++++ Passage ++++
She was exactly as pictured, except warmer, more aglow. Sheepish and charming, with a full laugh that I wanted to swallow for myself. She went in for a hug when I approached her. I already knew she was Australian. Over text, I made her swear to explain in person how she'd ended up here. It was the gray mush between Christmas and New Year's, the only time New York feels like finding a quiet, unlocked bedroom at a party.
It matched my mood. Weeks earlier, I had gone through a breakup that upset me because it didn't upset me. Heartbreak at 23, I decided, should have felt like a great medieval slaying, like being cut open. At the wine bar, Soph told me about how her father had met her mother, a born and raised New Yorker, when he was visiting from Sydney decades ago. Soph was here for a few months to spend time with her mother's side of the family while on summer break from veterinary school.
She hoped to move to the city in the fall, finally making good use of her dual citizenship. "'And your mom lives in Sydney now?' I asked. "'Well, she did,' Soph said. "'We lost her a few years ago, actually.' I almost asked her to repeat herself. I wanted to dissect her delivery. I couldn't believe she had so effortlessly nailed a tone I'd been chasing for the past three years."
In fact, I was so stunned that I told her something I normally say for the sixth date, or the ninth, or never. I had also lost my mother, in a way. We were estranged. I was good at being estranged from my mother, and I was good at making other people feel comfortable about our estrangement, but I was bad at talking about it.
My mother was an alcoholic and not the covert kind. She stole, lied, and cheated. She spoke to me only with cruelty until eventually, after my parents separated several years ago, I cut her off entirely. I lived the adult life I did, with a job I loved, friends who loved me, and hobbies and interests, things that eventually my mother had none of, not despite our estrangement, but because of it.
++++
- Problem details -
Quote everything in the passage from "My mother was" down to "because of it.", word for word.
++++ Dataset records ++++
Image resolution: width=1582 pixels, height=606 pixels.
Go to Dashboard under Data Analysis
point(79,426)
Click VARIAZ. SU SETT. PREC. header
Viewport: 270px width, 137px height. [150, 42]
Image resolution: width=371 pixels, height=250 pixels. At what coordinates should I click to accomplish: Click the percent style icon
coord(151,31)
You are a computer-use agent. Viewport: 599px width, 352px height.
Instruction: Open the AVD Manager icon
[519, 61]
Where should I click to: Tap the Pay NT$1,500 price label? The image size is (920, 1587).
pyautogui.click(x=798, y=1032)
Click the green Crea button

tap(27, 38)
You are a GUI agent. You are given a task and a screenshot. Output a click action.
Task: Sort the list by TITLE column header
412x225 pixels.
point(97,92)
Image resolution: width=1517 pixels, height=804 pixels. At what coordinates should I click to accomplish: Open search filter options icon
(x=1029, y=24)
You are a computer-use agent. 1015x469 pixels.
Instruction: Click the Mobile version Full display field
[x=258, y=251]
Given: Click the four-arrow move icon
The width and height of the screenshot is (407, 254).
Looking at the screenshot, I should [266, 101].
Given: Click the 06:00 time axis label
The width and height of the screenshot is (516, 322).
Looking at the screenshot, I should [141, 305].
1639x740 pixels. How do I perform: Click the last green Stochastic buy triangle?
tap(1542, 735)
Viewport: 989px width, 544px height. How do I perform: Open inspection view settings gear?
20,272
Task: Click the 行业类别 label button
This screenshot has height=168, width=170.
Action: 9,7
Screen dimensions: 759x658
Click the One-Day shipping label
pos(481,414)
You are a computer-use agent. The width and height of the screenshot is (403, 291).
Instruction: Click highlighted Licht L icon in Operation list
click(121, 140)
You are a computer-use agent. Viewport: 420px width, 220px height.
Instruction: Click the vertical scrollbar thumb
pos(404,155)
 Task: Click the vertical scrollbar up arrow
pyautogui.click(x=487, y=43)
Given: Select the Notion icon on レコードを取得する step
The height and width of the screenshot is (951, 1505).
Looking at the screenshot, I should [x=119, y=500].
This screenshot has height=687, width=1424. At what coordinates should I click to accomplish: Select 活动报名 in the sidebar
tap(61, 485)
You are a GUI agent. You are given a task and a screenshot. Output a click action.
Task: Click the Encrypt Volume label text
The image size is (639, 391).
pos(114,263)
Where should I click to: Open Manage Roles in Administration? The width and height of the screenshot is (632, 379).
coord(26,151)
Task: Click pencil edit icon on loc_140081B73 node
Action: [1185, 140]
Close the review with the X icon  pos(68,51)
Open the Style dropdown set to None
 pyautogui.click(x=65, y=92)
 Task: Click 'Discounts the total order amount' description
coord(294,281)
++++
- Exercise output -
My mother was an alcoholic and not the covert kind. She stole, lied, and cheated. She spoke to me only with cruelty until eventually, after my parents separated several years ago, I cut her off entirely. I lived the adult life I did, with a job I loved, friends who loved me, and hobbies and interests, things that eventually my mother had none of, not despite our estrangement, but because of it.